====== READING PASSAGE

Failed to Generate the hccl.json File

Symptom

After a training job is started, the hccl.json file in the training job container is in the initializing state. The default file path is /user/serverid/devindex/config/hccl.json.

Run the kubectl exec -it XXX bash command to access the container. If the pod is not in the default namespace, add -n XXX to specify the namespace, for example, kubectl exec -it XXX -n XXX bash.

Cause Analysis

  • Cause 1: The Ascend Operator is not started properly.
  • Cause 2: The startup parameter -volcanoType of the Ascend Device Plugin is set to false. You can run the following command to check whether this parameter is set to false:
    ps -ef | grep "device-plugin"
  • Cause 3: If the log of the Ascend Device Plugin component contains the following information, the Ascend Device Plugin fails to obtain the correct device IP address. As a result, the pod annotations cannot be written.
    Get device ip failed

Solution

For cause 1, reinstall Ascend Operator by referring to Installing Ascend Operator.

For cause 2, reset the startup parameter -volcanoType of the Ascend Device Plugin to true by referring to Ascend Device Plugin, and then apply the corresponding YAML file again.

For cause 3, configure the device IP address correctly. For details, see "Using HCCN Tool" in MindCluster Ascend Deployer User Guide.

============
====== RECORDS SHOWN

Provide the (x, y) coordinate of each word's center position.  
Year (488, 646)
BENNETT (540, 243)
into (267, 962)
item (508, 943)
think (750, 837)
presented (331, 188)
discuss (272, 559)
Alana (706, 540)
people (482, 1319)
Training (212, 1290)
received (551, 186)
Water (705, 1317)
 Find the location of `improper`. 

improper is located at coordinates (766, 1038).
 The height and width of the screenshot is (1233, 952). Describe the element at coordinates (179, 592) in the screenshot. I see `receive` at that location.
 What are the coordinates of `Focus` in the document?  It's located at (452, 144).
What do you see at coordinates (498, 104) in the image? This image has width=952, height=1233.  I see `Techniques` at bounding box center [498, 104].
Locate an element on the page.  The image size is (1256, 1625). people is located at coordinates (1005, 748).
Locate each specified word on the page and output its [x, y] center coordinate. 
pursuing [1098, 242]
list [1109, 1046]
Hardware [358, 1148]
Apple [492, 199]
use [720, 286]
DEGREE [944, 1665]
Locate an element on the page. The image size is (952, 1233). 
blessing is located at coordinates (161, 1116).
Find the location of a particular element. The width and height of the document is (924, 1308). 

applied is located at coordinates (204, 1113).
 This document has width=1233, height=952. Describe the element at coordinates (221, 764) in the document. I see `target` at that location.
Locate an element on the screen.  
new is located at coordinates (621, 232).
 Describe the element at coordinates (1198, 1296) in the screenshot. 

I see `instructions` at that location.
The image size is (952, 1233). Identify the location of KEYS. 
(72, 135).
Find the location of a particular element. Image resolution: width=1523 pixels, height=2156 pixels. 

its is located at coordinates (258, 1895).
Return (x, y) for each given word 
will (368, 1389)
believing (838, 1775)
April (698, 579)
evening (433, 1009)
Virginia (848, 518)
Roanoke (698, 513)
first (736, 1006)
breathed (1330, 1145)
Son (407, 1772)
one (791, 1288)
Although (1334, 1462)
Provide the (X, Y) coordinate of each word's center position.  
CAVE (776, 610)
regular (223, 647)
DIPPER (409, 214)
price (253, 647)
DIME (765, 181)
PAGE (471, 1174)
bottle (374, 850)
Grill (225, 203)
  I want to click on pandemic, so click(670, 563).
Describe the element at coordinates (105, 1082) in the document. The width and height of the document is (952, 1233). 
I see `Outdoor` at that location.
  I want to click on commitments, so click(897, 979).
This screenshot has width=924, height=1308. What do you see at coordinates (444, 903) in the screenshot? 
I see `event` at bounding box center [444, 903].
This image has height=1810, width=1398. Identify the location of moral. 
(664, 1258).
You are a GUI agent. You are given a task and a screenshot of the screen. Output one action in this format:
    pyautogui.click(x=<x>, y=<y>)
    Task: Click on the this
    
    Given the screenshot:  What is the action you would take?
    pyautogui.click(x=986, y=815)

============

• [PARTS OF THE EXERCISE]:
1/ Reproduce the part of the hccl.json troubleshooting page between "For cause 2, reset" and "YAML file again.", inclusive.
2/ Under cause 3 of the hccl.json troubleshooting page, why can't the pod annotations be written?

• [ANSWERS PER TASK]:
1/
For cause 2, reset the startup parameter -volcanoType of the Ascend Device Plugin to true by referring to Ascend Device Plugin, and then apply the corresponding YAML file again.

2/ The Ascend Device Plugin fails to obtain the correct device IP address, so the pod annotations cannot be written. The "Get device ip failed" message in the Ascend Device Plugin log indicates this.